The Servlet 3 specification - implemented in Apache Tomcat 7 - allows web.xml fragments and annotations to be used to specify configuration information for a web application. This means that, instead of packaging up every configuration centrally in your web.xml file, every JAR can have its own xml fragment containing its own little bit of configuration for whatever classes are in that JAR. This makes it easy to add support for packages with very little effort. For instance, a Spring developer would no longer need to add the Spring application context to the web.xml file, rather they could take advantage of a web fragment in the Spring JAR that would automatically add this configuration information at runtime.
Annotations take this one step further, and allow developers to annotate code that dynamically configures application components such as Servlets and Filters. Java libraries and frameworks have been embracing annotations for some time. In fact, several IDE’s these days use annotations as a default, adding the @WebServlet annotation by default when you create a new Servlet in a dynamic web project.
Both annotations and web fragments will impact performance, particularly at application startup. Tomcat has to scan every class in every single jar file to detect if the class has been annotated as a Servlet, a Filter or Listener. This can add substantial time to application start up, which is not so much of a problem for production applications as they should start very infrequently, but it can be pretty problematic during development when you are repetitively restarting.
Tip: If you are not going to be using annotations or web-fragments, you should set your metadata-complete to true in your web.xml file to avoid the longer start up time. (web-app metadata-complete=""true"").
Another complication is that it forces support staff and administrators to look in more places to answer the same question. For instance, if your administrator wants to know how is a web application going to respond to a request, prior to Servlet 3 they could just into the web.xml file and it would tell them everything they needed to know. Now, fragments and annotations spread configuration information out to several locations, so instead of just checking the Servlet definition in web.xml they may need to check the source code to find the url mapping. It forces support staff to know more about the application itself, and increases time to debug simply by adding more places to look.

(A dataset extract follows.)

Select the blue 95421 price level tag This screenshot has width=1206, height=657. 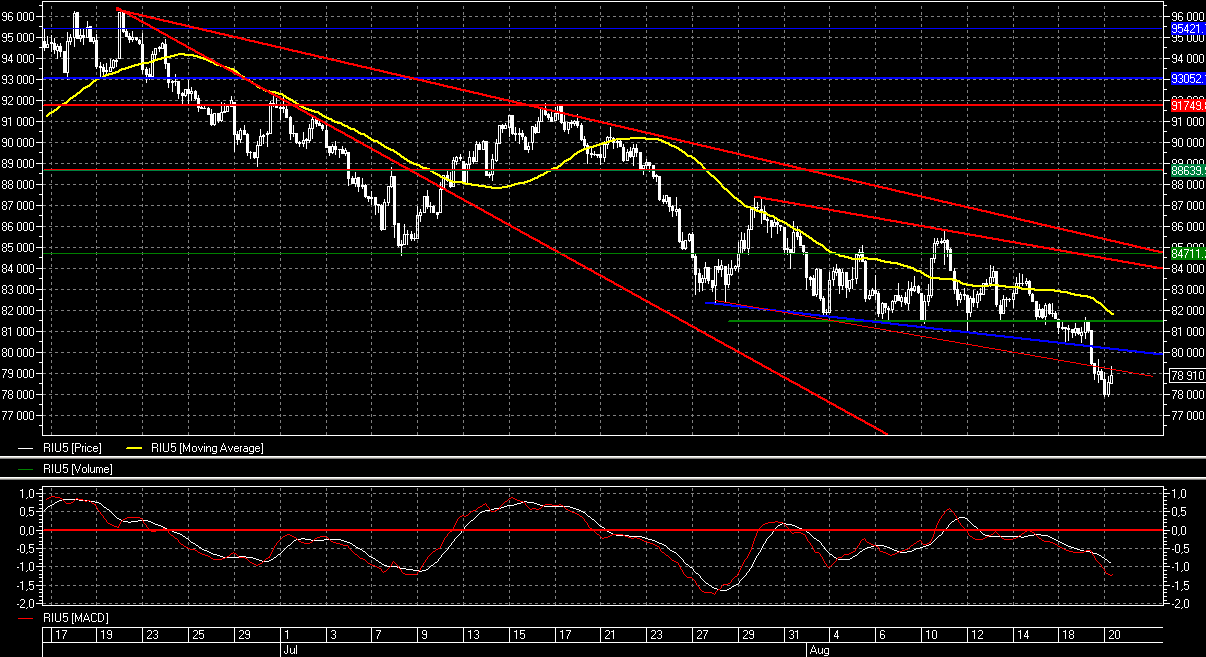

Tip: Tomcat can log the equivalent merged web.xml that takes all of the fragments, all of the annotations, and produces you a fully aggregated web.xml file by setting the logEffectiveWebXml attribute on the Context element to true. The easiest way to do this is to set this for all applications by adding this setting to the global defaults in $CATALINA_BASE/conf/context.xml. I recommend taking this output and replacing the production web.xml file with this more complete one. It will help speed problem identification for support, and also when used with the metadata-complete parameter above will improve application start times as well.